Records for the exercise →
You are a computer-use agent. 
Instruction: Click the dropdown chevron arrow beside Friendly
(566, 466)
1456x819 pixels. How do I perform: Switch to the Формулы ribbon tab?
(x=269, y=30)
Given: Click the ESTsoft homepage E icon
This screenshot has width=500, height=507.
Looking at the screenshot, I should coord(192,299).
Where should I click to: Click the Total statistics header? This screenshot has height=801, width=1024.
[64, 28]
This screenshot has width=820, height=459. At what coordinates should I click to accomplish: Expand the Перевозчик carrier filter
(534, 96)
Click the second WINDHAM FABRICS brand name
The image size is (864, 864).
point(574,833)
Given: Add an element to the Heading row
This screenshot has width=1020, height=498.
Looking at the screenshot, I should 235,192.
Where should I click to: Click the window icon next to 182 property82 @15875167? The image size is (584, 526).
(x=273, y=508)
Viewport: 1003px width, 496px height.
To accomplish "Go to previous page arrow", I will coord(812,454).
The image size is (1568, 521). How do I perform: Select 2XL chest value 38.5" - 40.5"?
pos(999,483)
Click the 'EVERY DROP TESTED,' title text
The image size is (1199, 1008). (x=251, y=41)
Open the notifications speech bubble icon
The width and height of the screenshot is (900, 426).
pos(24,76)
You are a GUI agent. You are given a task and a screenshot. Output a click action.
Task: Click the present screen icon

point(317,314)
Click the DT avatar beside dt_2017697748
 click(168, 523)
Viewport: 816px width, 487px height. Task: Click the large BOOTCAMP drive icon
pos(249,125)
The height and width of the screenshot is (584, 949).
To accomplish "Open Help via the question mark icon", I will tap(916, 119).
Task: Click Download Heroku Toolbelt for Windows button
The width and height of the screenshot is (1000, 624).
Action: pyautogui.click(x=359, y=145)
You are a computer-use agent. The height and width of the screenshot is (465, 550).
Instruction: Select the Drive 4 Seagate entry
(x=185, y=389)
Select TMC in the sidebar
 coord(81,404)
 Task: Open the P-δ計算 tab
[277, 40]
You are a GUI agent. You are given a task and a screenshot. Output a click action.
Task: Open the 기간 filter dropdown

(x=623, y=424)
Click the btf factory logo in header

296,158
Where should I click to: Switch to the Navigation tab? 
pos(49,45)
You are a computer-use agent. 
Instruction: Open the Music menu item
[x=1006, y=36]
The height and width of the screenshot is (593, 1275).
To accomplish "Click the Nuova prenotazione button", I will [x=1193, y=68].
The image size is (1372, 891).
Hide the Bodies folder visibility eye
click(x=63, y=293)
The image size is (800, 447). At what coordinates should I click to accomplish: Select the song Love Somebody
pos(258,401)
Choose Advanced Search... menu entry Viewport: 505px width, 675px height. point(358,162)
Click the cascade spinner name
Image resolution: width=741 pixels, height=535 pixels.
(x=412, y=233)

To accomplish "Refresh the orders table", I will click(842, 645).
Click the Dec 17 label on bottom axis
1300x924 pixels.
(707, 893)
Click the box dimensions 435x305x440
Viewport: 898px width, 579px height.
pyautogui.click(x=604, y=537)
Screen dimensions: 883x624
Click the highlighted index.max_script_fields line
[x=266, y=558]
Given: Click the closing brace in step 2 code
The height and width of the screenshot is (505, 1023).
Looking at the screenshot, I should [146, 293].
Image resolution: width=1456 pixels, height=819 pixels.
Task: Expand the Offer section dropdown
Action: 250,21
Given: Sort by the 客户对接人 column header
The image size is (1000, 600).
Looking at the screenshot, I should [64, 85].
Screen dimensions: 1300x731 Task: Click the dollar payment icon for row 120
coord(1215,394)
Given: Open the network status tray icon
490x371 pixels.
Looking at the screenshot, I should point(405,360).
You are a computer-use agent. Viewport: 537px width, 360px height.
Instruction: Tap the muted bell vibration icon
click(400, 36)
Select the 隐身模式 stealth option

Set exercise →
Lay out everything from the start of the rows down to the line containing "(x=269, y=30)" as a two-column CSV with the headers input and output. Give one CSV line per row, holding its text and its answer each in a single quoted field, with line breaks turned into spaces.

Expected answer →
input,output
"You are a computer-use agent. Instruction: Click the dropdown chevron arrow beside Friendly","(566, 466)"
"1456x819 pixels. How do I perform: Switch to the Формулы ribbon tab?","(x=269, y=30)"